Fig. 2: SanQoL-5 index kernel density distributions by toilet type.
figure 2

a, Ethiopia. b, India. c, Kenya. d, Malawi. e, Mozambique. f, Zambia.

Item response theory

In the pooled and country-specific item response theory (IRT) models, category characteristic curves show a distinct peak for the ‘sometimes’ level across all attributes (Supplementary Information F), confirming that it is appropriate to maintain three-level attributes rather than binary. The item information functions show that all attributes are giving good information across the construct (theta) with privacy and shame providing more information than the others (Supplementary Information F). The five attributes have similar ‘difficulty’ (no Guttman ordering), which feeds into a smooth test information function covering the breadth of the construct. Neither the pooled nor country-specific models raise any concerns.

Measurement invariance

With 5 attributes and 15 possible comparisons among 6 countries, there were 75 possible instances of differential item functioning (DIF). Among these, seven (9%) exhibited DIF in ordinal logistic regression that was ‘meaningful’, following the widely used26 cut-off of 2% increase in pseudo-R2 (Supplementary Information G). This provides good evidence of equivalent measurement and meaning across countries. While further assessment of DIF in larger representative samples is recommended, these results broadly support the cross-cultural comparability of SanQoL-5.
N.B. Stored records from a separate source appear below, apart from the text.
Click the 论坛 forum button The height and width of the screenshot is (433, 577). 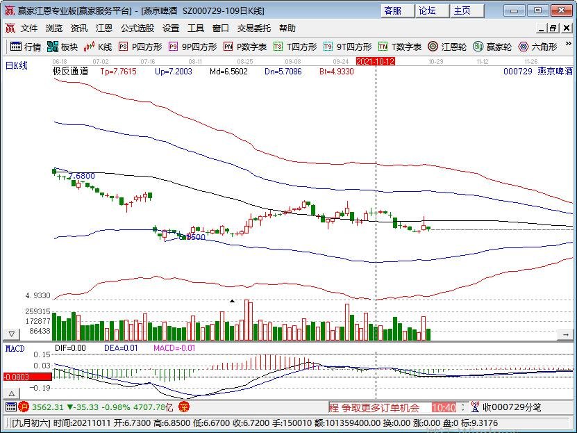tap(427, 10)
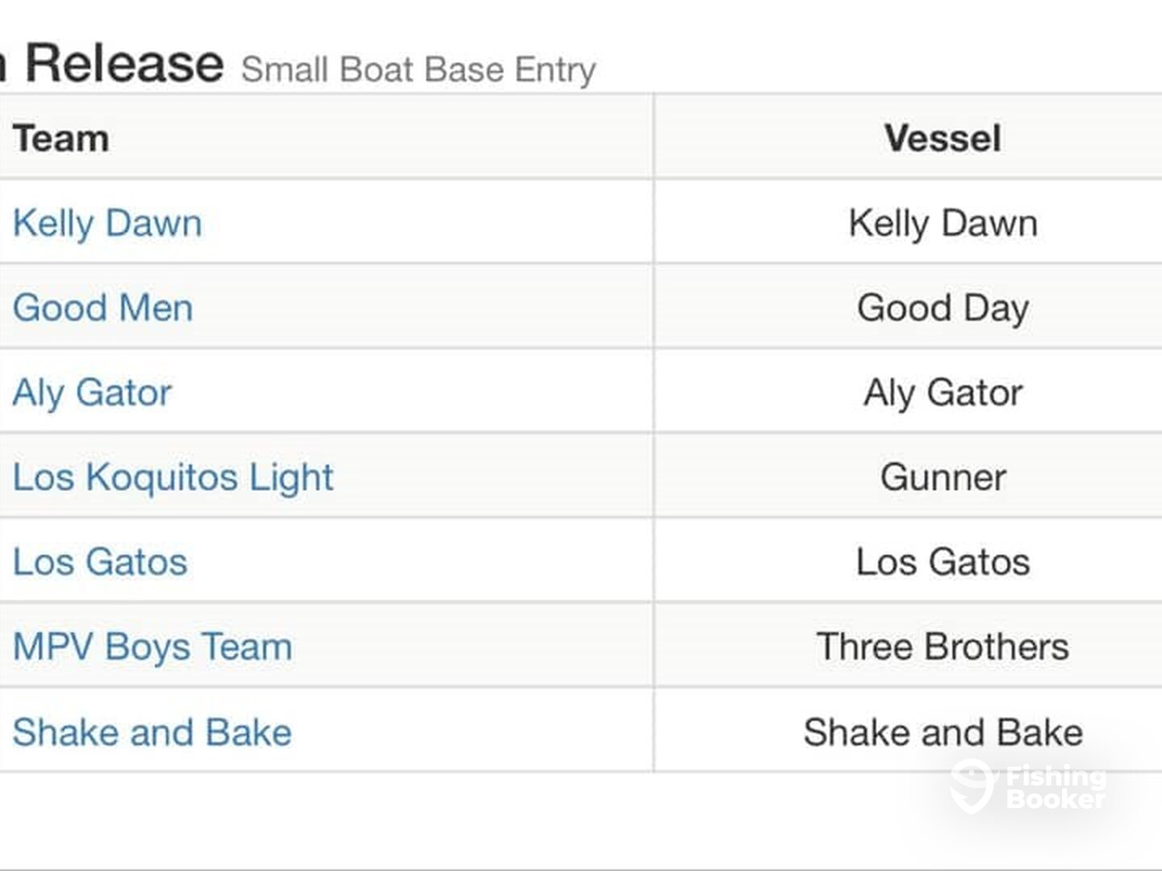Select the Kelly Dawn vessel cell
This screenshot has height=871, width=1162.
(908, 223)
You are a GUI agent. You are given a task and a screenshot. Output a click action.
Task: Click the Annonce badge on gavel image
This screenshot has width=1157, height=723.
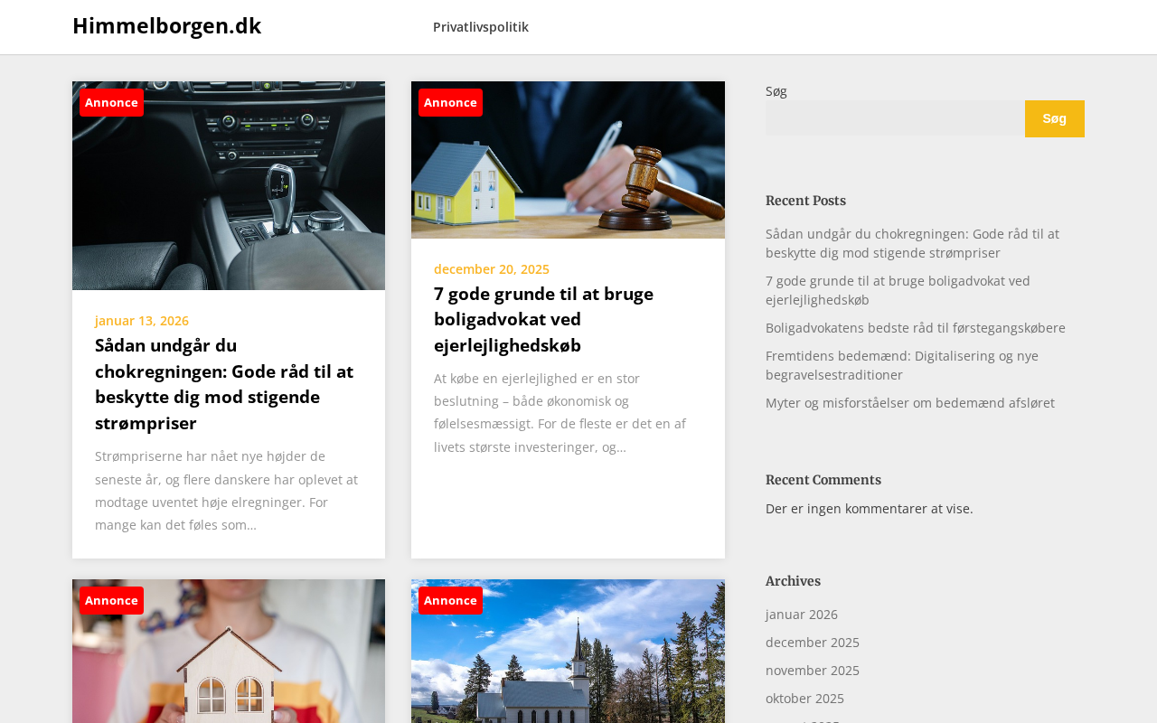(x=450, y=102)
Comparing question framings

Analyses comparing the old question framings to the current framings (Table 1) in Ethiopia and Zambia support use of the current questions, where ‘always’ is the worst outcome. A higher proportion of hypothesized variables had statistically significant associations in both countries (Ethiopia and Zambia) under the current questions. In no area did the old questions perform better (Supplementary Information H).

Discussion

This study evaluated multiple aspects of validity and reliability of a five-attribute Sanitation-related Quality of Life index (SanQoL-5), using rigorous psychometric methods across six countries in diverse rural and urban settings. The SanQoL-5 questions are short and simple, and together take around 1–2 min to administer. The SanQoL-5 covers a breadth of what people value about sanitation: avoiding disgust, avoiding shame, avoiding disease risks, having safety and having privacy. Rather than focusing on toilet types like SDG 6, the SanQoL-5 index captures people’s sanitation-related experiences.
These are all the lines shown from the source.